== What the task requires ==
Reproduce word for word the lines of the material starting at the line that contains "630x840 pixels." and ending at the line that contains "click(x=189, y=44)", including both of those lines.

Data for locating words and elements:
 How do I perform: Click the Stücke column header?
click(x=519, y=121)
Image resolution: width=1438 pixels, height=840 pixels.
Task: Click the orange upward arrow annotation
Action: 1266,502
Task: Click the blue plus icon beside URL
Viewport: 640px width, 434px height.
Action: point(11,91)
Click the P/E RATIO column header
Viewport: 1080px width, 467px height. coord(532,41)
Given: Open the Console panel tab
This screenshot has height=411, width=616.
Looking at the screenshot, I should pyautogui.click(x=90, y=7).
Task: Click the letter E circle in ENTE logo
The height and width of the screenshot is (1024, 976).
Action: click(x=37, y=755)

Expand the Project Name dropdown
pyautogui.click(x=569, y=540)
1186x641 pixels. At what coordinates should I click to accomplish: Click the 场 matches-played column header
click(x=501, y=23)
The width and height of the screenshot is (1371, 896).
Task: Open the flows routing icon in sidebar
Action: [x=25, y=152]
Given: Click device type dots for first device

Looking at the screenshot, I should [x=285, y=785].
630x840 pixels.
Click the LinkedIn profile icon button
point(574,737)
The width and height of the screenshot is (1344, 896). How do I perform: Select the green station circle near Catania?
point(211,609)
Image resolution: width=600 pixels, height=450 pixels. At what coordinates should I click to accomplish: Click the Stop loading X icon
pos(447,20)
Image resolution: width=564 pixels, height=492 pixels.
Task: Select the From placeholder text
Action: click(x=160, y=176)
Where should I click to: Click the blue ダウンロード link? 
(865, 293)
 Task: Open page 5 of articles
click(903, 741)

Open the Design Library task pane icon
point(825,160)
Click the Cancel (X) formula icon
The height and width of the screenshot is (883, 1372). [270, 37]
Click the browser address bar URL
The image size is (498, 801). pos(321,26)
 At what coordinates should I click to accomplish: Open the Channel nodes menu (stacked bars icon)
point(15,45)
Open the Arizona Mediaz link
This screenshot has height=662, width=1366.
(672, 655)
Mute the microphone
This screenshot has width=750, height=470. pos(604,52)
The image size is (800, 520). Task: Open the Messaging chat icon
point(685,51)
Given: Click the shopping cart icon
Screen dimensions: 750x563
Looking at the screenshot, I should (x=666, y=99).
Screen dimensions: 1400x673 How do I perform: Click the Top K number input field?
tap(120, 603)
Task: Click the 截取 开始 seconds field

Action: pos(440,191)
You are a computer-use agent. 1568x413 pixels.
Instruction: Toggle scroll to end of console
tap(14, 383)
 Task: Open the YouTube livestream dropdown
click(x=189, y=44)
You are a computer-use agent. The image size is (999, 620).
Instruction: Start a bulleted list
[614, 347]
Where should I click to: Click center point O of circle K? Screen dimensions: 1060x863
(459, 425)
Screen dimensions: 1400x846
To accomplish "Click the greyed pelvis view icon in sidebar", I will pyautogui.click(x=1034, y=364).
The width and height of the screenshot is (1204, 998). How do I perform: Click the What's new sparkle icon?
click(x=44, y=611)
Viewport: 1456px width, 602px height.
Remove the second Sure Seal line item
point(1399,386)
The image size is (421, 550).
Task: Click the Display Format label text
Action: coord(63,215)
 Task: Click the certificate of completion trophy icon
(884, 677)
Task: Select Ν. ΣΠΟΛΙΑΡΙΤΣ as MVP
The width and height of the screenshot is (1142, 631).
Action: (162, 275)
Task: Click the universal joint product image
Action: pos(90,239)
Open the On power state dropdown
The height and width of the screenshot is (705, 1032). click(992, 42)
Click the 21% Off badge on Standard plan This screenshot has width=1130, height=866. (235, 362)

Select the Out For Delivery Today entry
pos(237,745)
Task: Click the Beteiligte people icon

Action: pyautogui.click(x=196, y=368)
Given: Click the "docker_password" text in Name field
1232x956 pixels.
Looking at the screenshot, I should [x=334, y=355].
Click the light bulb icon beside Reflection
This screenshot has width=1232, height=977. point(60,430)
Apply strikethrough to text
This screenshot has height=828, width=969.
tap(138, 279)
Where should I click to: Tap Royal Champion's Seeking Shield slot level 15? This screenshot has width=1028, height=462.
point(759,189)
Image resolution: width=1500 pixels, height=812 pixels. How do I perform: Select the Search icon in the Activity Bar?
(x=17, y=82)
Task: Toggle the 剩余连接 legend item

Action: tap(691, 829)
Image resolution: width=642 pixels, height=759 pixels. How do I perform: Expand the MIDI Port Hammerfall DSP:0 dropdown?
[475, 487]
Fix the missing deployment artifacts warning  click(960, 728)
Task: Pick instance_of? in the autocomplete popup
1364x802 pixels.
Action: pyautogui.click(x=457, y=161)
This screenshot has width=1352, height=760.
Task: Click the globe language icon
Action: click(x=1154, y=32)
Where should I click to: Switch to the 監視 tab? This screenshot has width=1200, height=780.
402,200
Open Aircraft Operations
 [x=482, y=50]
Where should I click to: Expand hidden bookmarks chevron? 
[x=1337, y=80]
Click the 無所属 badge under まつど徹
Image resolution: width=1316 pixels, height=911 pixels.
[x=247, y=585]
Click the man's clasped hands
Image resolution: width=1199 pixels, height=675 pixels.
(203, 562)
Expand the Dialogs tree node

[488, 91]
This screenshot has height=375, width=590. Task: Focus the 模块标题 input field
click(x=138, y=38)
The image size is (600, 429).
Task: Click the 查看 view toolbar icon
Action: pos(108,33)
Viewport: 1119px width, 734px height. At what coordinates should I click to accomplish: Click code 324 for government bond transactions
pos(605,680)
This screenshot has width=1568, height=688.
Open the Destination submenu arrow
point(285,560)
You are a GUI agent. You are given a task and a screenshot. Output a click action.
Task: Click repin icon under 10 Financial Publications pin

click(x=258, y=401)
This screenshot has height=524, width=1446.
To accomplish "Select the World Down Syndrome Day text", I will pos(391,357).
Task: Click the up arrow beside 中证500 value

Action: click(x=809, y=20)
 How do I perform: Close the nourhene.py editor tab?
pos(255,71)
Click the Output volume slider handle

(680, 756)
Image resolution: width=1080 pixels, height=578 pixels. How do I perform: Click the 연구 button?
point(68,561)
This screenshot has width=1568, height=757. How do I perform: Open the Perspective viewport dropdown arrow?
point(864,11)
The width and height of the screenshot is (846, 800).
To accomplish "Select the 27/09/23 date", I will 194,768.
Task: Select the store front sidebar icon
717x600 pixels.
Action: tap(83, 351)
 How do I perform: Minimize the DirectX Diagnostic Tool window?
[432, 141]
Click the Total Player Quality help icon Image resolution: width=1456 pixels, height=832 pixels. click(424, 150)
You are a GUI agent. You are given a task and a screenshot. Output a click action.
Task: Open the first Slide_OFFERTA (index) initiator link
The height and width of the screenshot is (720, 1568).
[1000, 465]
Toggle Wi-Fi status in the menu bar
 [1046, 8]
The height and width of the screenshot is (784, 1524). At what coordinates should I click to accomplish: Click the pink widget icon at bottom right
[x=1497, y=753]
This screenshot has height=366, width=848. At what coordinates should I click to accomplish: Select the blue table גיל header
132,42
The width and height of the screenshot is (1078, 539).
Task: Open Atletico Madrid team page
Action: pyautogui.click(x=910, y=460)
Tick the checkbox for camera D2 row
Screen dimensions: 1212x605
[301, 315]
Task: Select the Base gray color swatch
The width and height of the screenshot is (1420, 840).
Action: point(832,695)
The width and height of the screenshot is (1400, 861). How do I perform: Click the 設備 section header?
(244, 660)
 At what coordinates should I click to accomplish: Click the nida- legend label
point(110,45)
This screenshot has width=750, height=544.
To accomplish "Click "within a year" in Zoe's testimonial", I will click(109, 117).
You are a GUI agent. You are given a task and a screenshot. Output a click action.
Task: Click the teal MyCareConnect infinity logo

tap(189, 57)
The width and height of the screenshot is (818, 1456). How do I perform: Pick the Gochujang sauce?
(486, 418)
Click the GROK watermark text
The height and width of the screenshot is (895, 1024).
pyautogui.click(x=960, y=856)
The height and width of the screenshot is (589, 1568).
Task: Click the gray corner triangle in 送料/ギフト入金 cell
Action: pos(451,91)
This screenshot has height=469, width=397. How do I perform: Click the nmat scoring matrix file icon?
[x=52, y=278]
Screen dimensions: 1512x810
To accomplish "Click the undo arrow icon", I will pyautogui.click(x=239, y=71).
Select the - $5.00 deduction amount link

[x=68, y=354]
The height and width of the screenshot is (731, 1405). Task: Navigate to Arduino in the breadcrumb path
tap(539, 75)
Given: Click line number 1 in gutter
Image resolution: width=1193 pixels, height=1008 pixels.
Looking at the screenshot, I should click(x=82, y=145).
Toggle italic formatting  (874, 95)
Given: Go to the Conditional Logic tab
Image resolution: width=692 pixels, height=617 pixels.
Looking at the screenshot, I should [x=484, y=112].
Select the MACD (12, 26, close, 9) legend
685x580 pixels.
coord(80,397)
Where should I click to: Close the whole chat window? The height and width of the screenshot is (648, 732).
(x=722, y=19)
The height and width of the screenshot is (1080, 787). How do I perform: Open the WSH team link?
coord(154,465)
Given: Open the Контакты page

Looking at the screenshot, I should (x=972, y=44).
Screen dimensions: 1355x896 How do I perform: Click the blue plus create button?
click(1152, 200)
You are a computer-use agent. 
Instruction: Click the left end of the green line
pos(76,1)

== Complete answer ==
630x840 pixels.
Click the LinkedIn profile icon button
point(574,737)
The width and height of the screenshot is (1344, 896). How do I perform: Select the green station circle near Catania?
point(211,609)
Image resolution: width=600 pixels, height=450 pixels. At what coordinates should I click to accomplish: Click the Stop loading X icon
pos(447,20)
Image resolution: width=564 pixels, height=492 pixels.
Task: Select the From placeholder text
Action: click(x=160, y=176)
Where should I click to: Click the blue ダウンロード link? 
(865, 293)
 Task: Open page 5 of articles
click(903, 741)

Open the Design Library task pane icon
point(825,160)
Click the Cancel (X) formula icon
The height and width of the screenshot is (883, 1372). [270, 37]
Click the browser address bar URL
The image size is (498, 801). pos(321,26)
 At what coordinates should I click to accomplish: Open the Channel nodes menu (stacked bars icon)
point(15,45)
Open the Arizona Mediaz link
This screenshot has height=662, width=1366.
(672, 655)
Mute the microphone
This screenshot has width=750, height=470. pos(604,52)
The image size is (800, 520). Task: Open the Messaging chat icon
point(685,51)
Given: Click the shopping cart icon
Screen dimensions: 750x563
Looking at the screenshot, I should (x=666, y=99).
Screen dimensions: 1400x673 How do I perform: Click the Top K number input field?
tap(120, 603)
Task: Click the 截取 开始 seconds field

Action: pos(440,191)
You are a computer-use agent. 1568x413 pixels.
Instruction: Toggle scroll to end of console
tap(14, 383)
 Task: Open the YouTube livestream dropdown
click(x=189, y=44)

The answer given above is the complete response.